Item coordinate data:

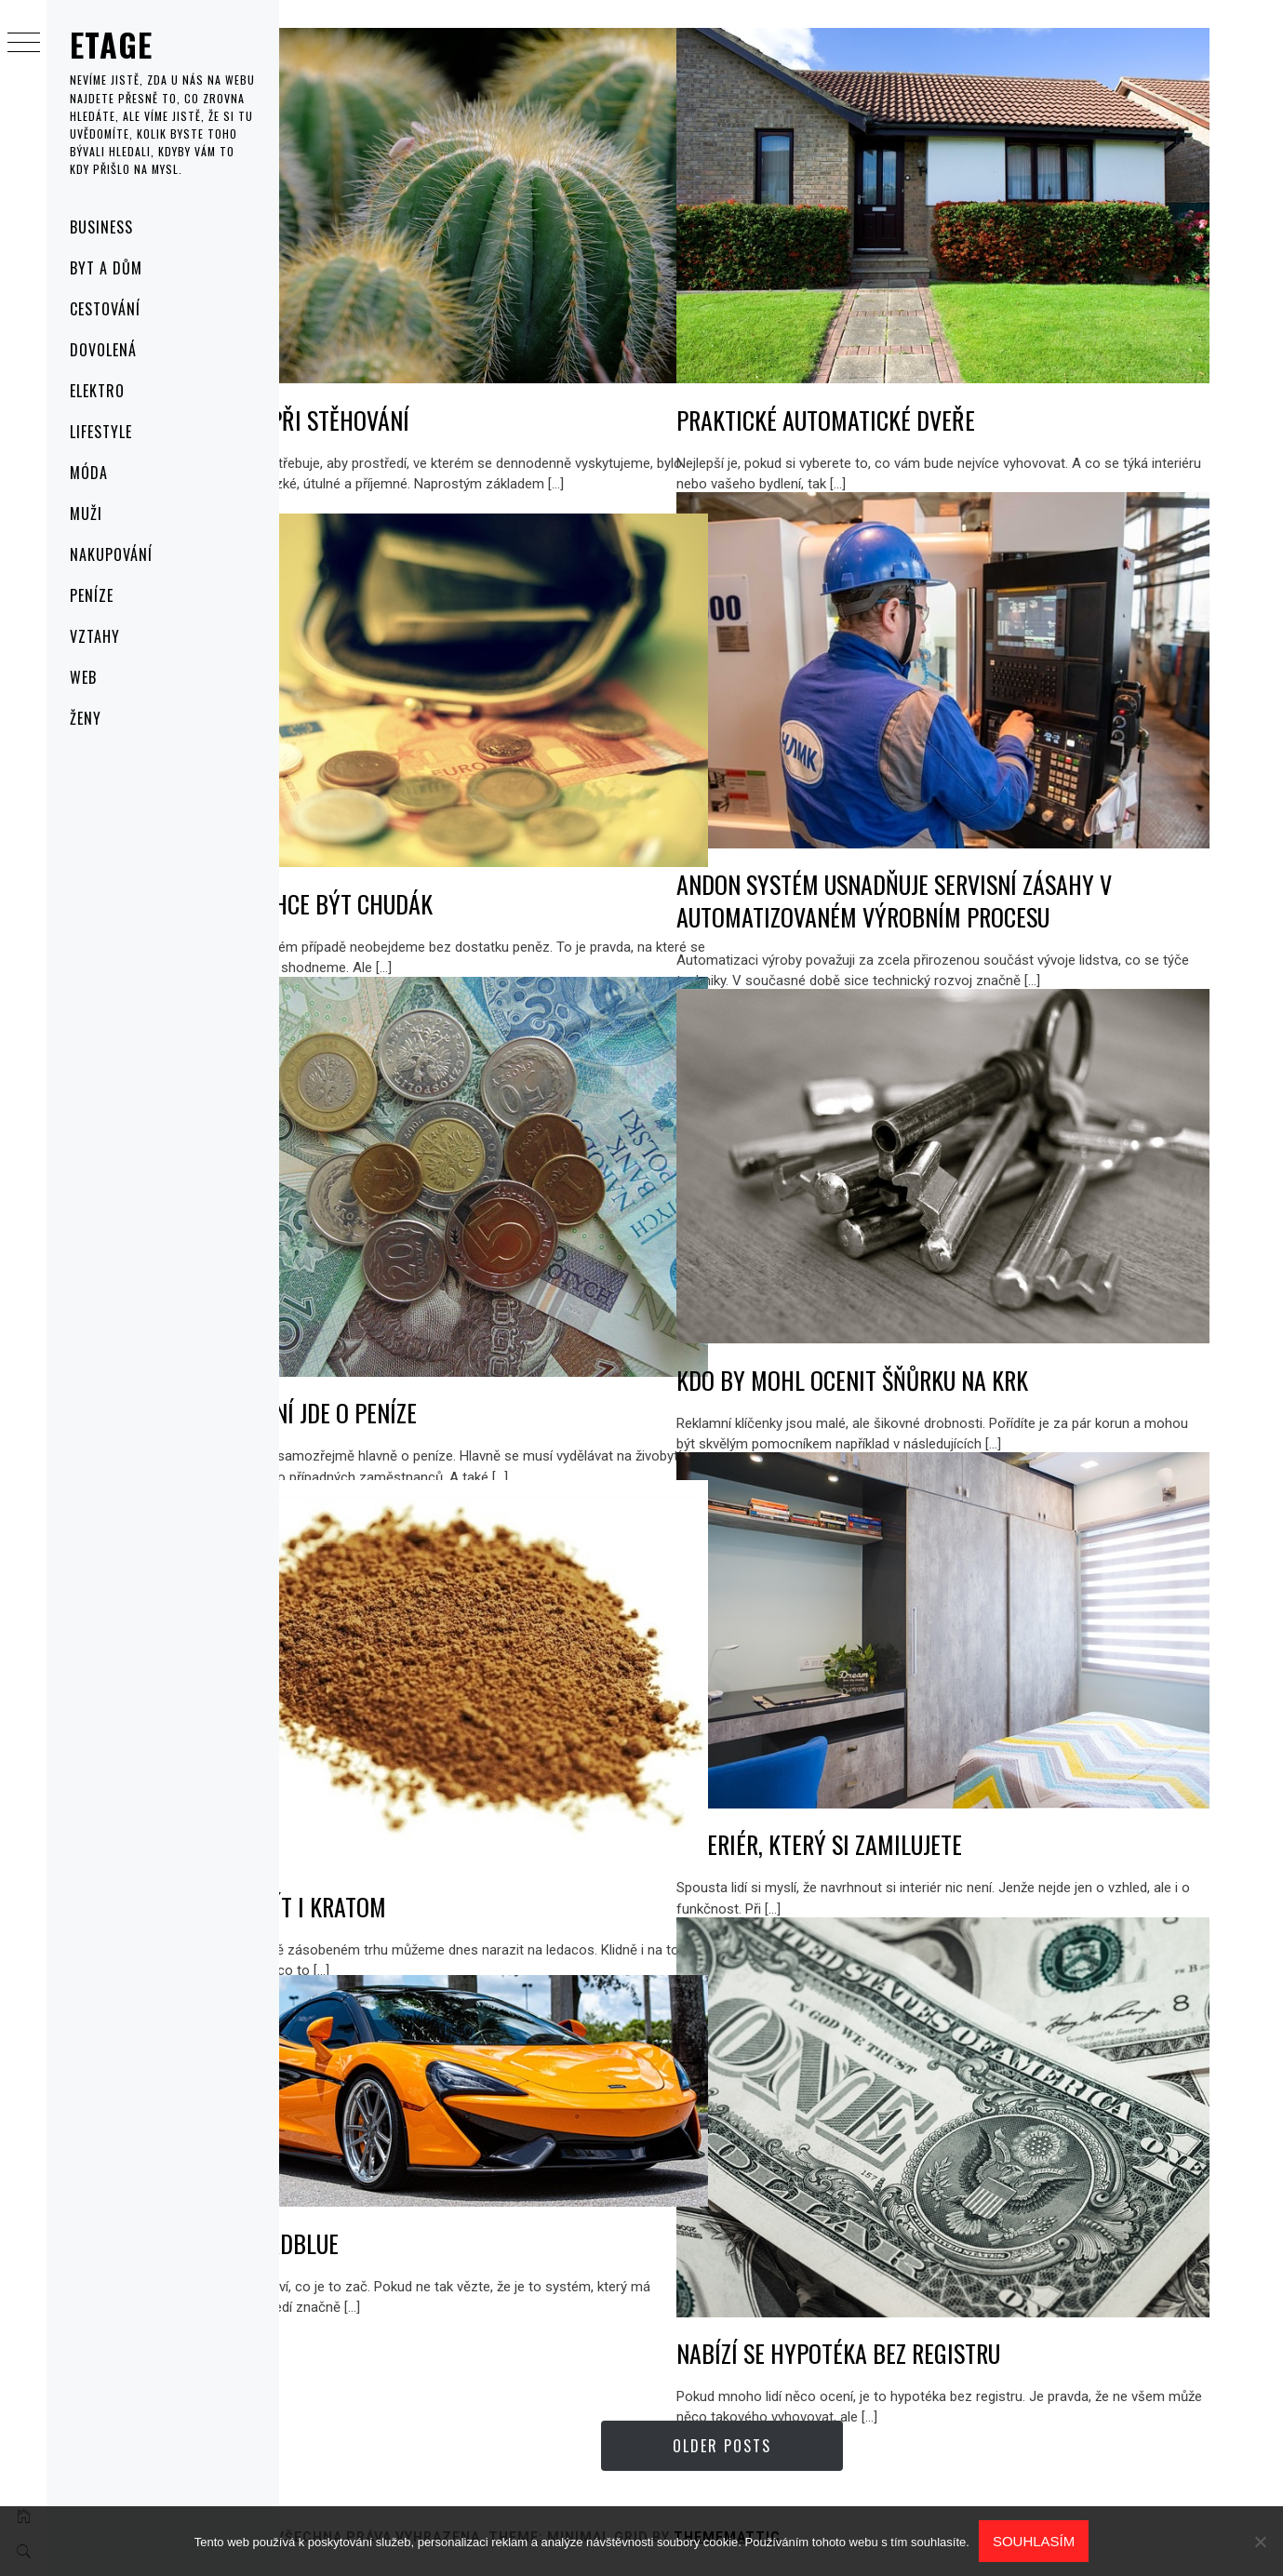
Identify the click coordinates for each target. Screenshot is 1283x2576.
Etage (112, 44)
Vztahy (95, 636)
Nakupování (111, 554)
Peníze (92, 595)
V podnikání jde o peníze (414, 1368)
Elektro (97, 391)
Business (101, 227)
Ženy (85, 718)
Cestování (105, 309)
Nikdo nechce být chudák (422, 865)
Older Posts (781, 2446)
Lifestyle (101, 431)
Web (83, 677)
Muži (86, 513)
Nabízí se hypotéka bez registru (957, 2308)
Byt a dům (106, 268)
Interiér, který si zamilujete (938, 1805)
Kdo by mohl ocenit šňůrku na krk (971, 1340)
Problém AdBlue (375, 2217)
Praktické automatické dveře (944, 380)
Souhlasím (1034, 2541)
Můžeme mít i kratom (398, 1863)
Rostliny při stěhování (410, 380)
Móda (89, 472)
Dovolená (103, 350)
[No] (1259, 2541)
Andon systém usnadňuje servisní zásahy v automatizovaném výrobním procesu (1013, 861)
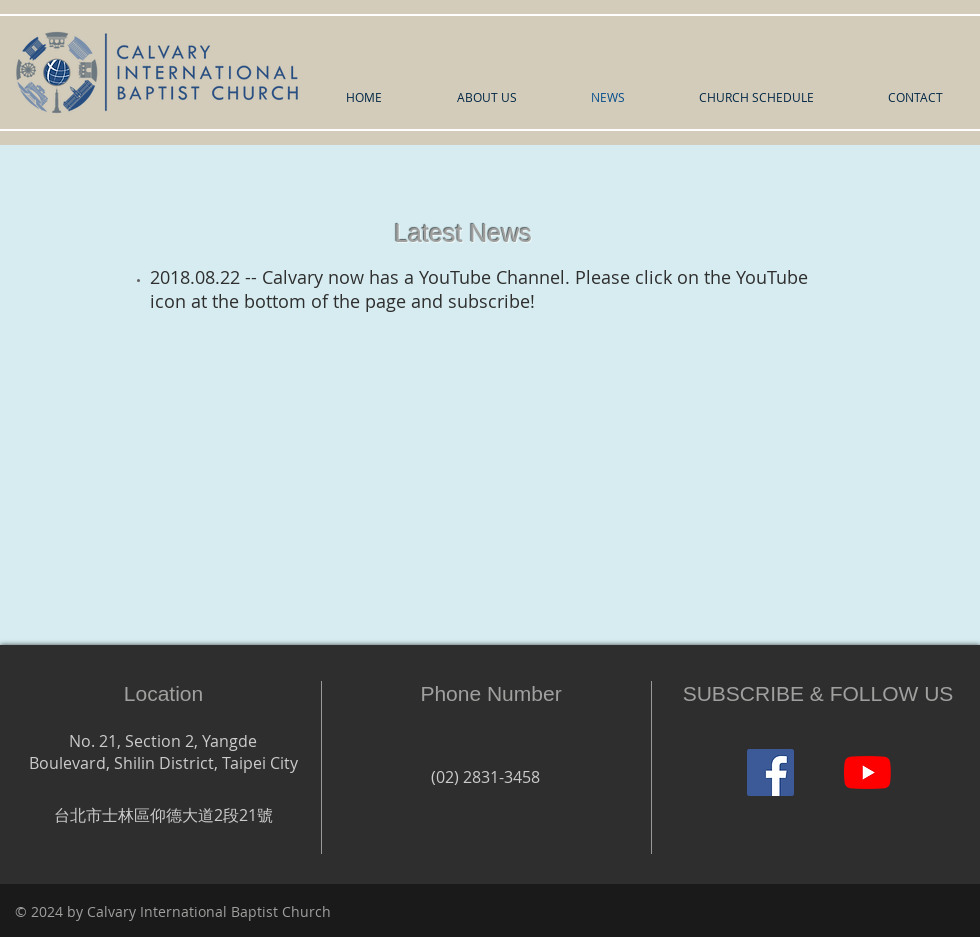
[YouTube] (867, 772)
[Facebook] (770, 772)
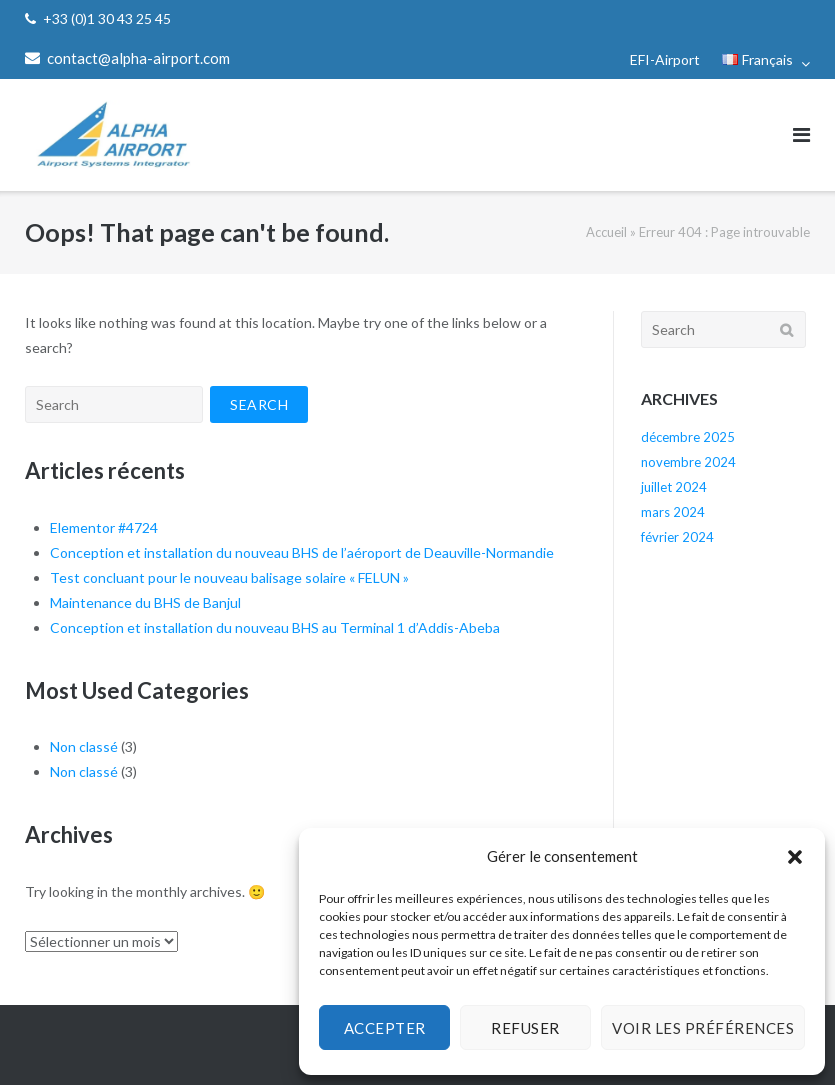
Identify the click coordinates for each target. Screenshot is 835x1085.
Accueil (606, 232)
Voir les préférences (703, 1028)
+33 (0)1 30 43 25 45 (107, 18)
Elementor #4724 (104, 527)
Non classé (84, 746)
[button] (795, 857)
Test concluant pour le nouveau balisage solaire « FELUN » (229, 577)
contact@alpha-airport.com (138, 58)
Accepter (385, 1028)
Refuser (525, 1028)
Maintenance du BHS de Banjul (145, 602)
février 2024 (677, 537)
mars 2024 (673, 512)
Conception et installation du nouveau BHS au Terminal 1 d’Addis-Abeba (275, 627)
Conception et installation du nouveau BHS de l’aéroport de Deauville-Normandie (302, 552)
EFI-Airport (665, 59)
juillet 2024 (674, 487)
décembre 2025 (688, 437)
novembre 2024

→ EXERCISE AIM:
Rewrite the stretch of the data from the line containing "[Facebook] (770, 772)" through the end of the data, both ends included, and keep every request in it. Multiply each coordinate in the answers by 1.85, round to the nearest whole number with halves rounded up, and omit the pictures.

→ CORRECT OUTPUT:
[Facebook] (1425, 1428)
Identify the click coordinates for each target. Screenshot is 835x1085.
Accueil (1121, 429)
Voir les préférences (1301, 1902)
+33 (0)1 30 43 25 45 (198, 33)
Elementor #4724 (192, 975)
Non classé (155, 1380)
[button] (1471, 1585)
Test concluant pour le nouveau balisage solaire « FELUN » (424, 1067)
contact@alpha-airport.com (255, 107)
Accepter (712, 1902)
Refuser (971, 1902)
Maintenance du BHS de Banjul (268, 1114)
février 2024 (1252, 993)
mars 2024 (1245, 947)
Conception et installation du nouveau BHS au Terminal 1 d’Addis-Abeba (509, 1160)
Conception et installation du nouveau BHS de l’aéroport de Deauville-Normandie (559, 1021)
EFI-Airport (1230, 109)
juillet 2024 (1247, 901)
décembre 2025 (1273, 808)
novembre 2024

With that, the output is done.